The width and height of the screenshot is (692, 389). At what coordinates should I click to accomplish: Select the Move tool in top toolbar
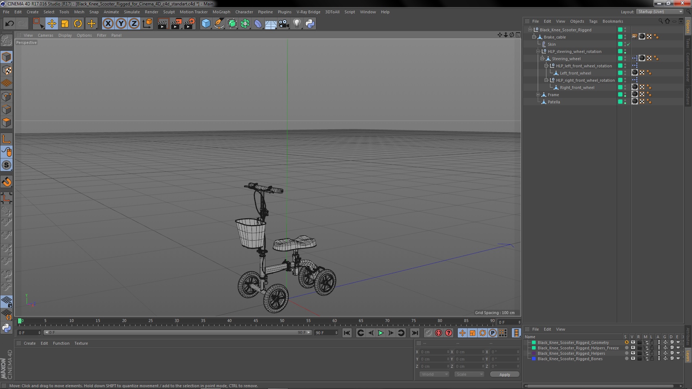(52, 24)
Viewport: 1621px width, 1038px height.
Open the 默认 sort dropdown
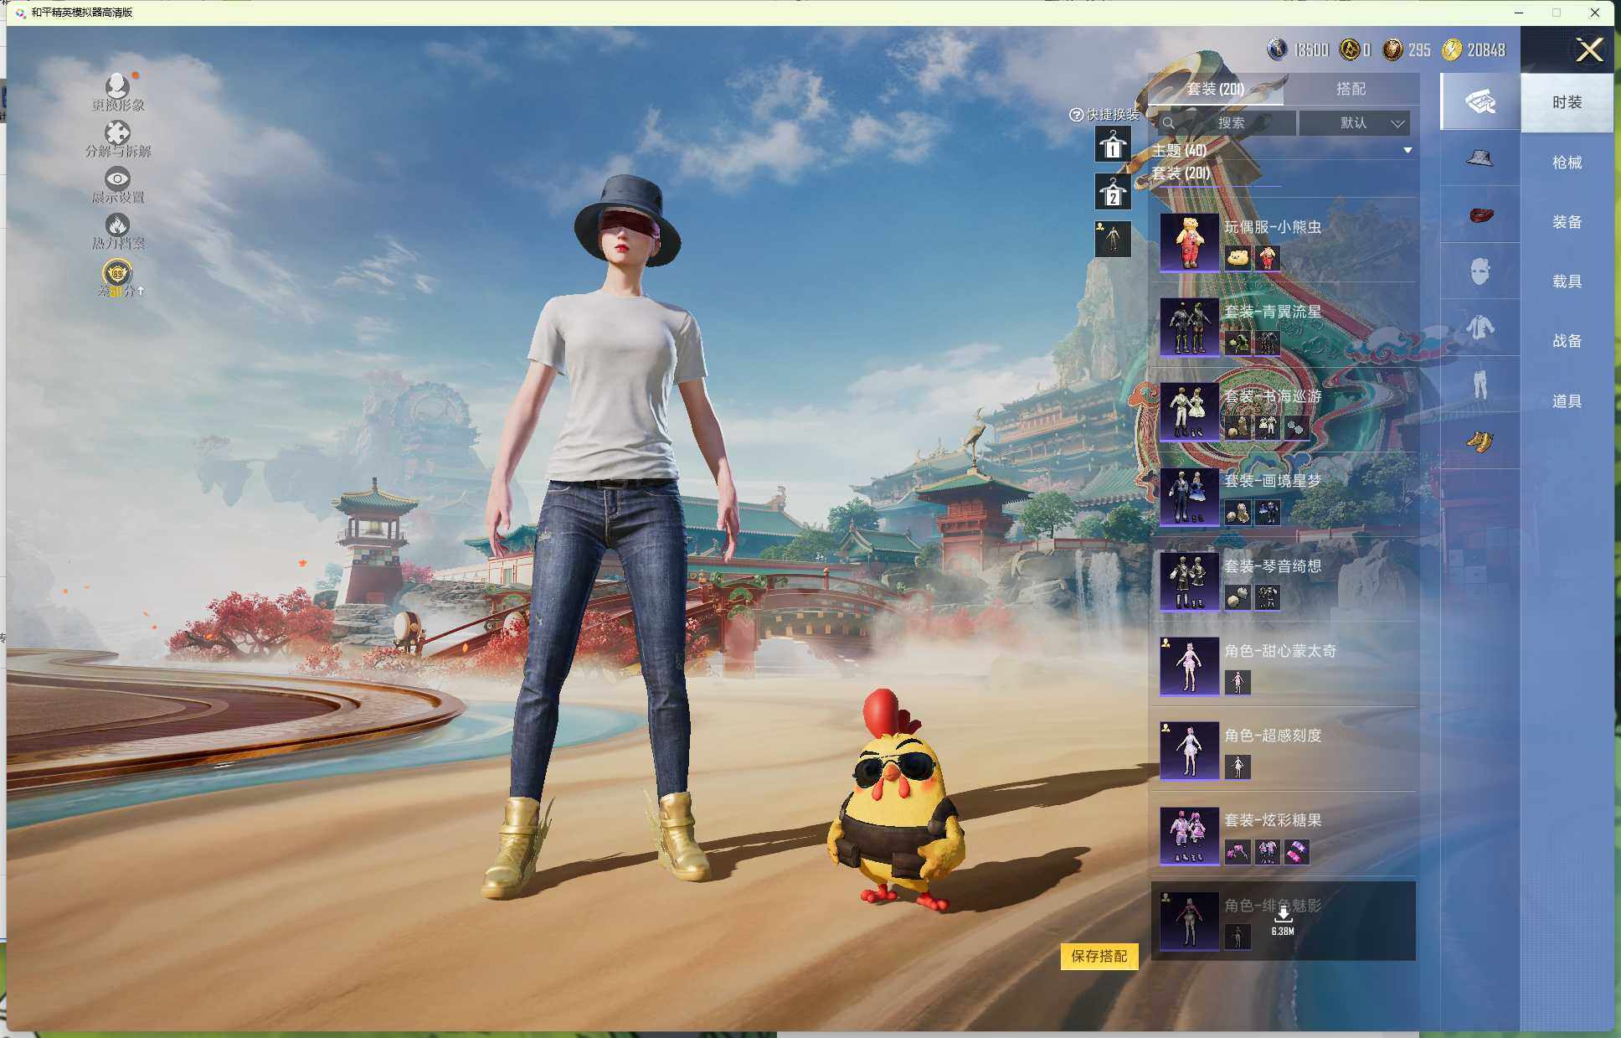coord(1355,123)
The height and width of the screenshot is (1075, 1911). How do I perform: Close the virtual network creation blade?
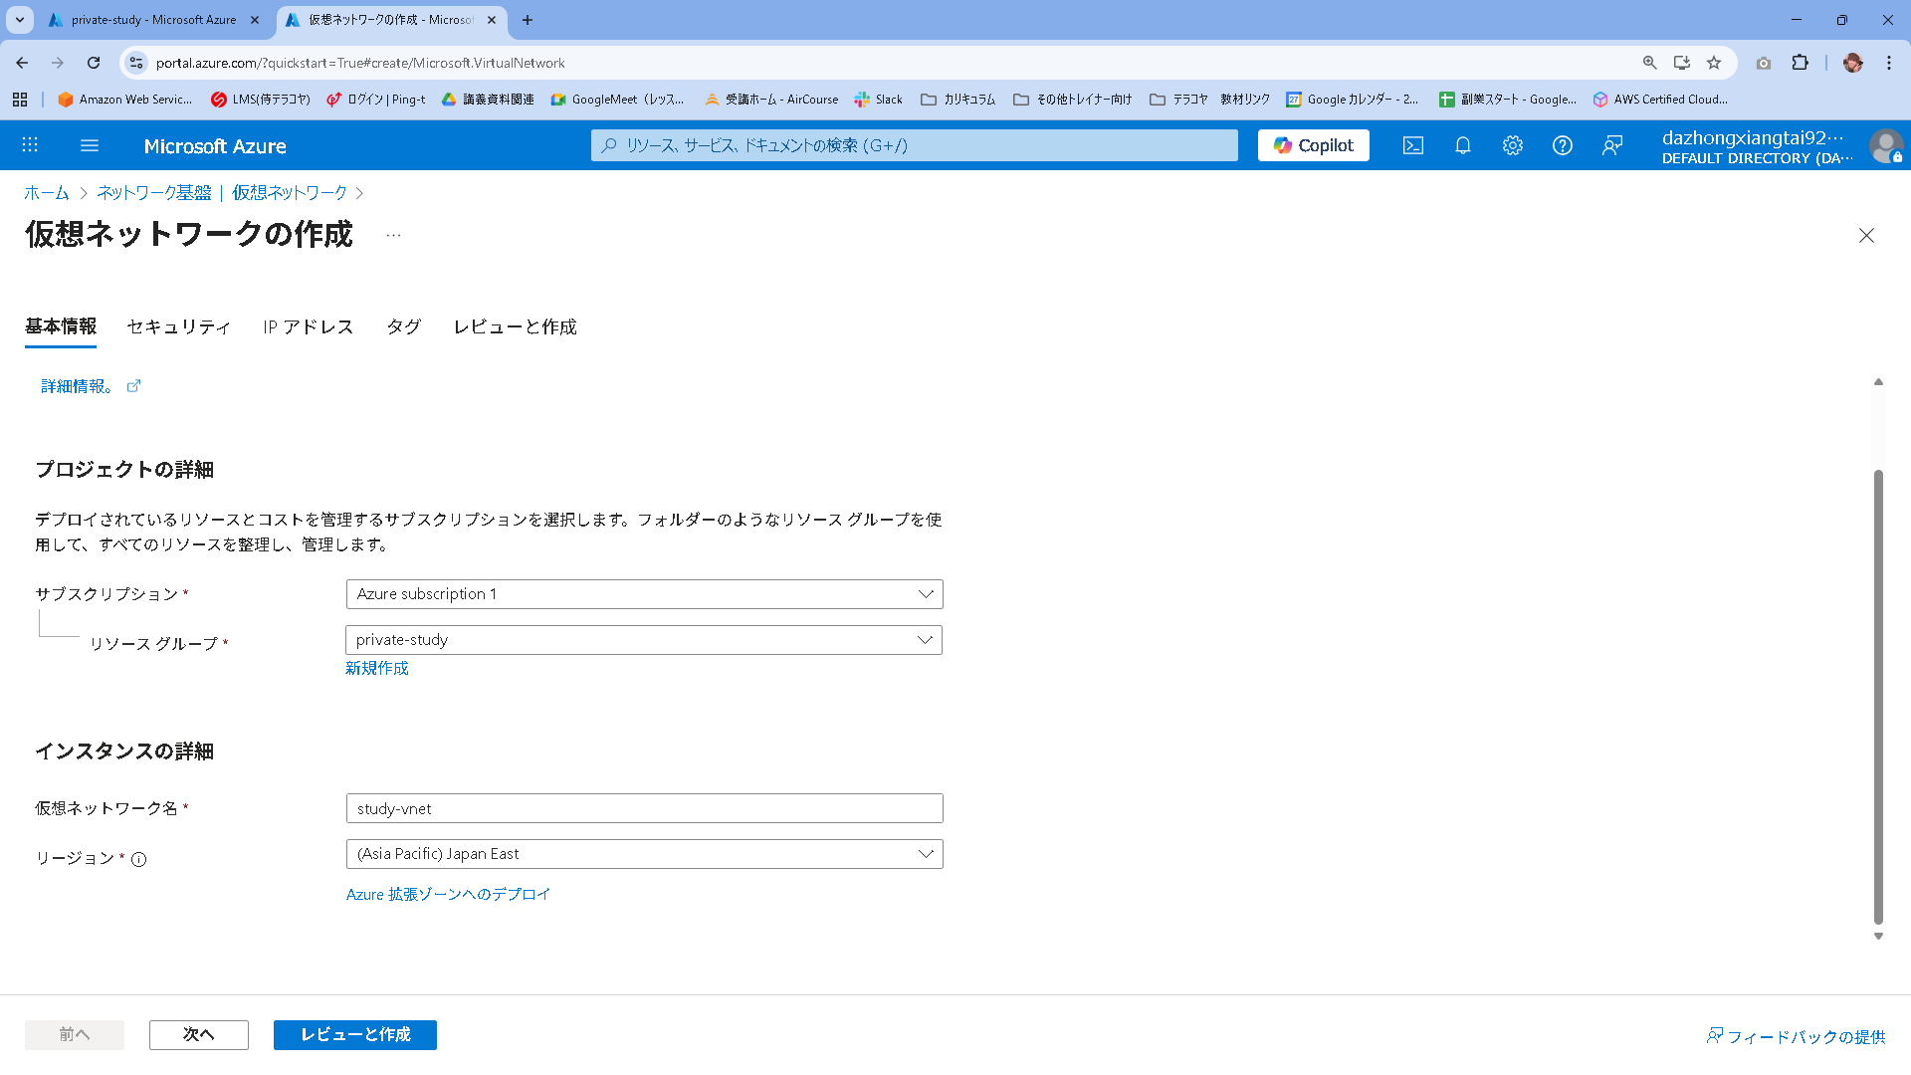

+++++

Problem description
Whatever pictures the entries contain, omit them, and write the rest out exactly.

Response below
The width and height of the screenshot is (692, 389). At what coordinates should I click to accomplish: Select the Move tool in top toolbar
(52, 24)
Viewport: 1621px width, 1038px height.
Open the 默认 sort dropdown
coord(1355,123)
The height and width of the screenshot is (1075, 1911). How do I perform: Close the virtual network creation blade?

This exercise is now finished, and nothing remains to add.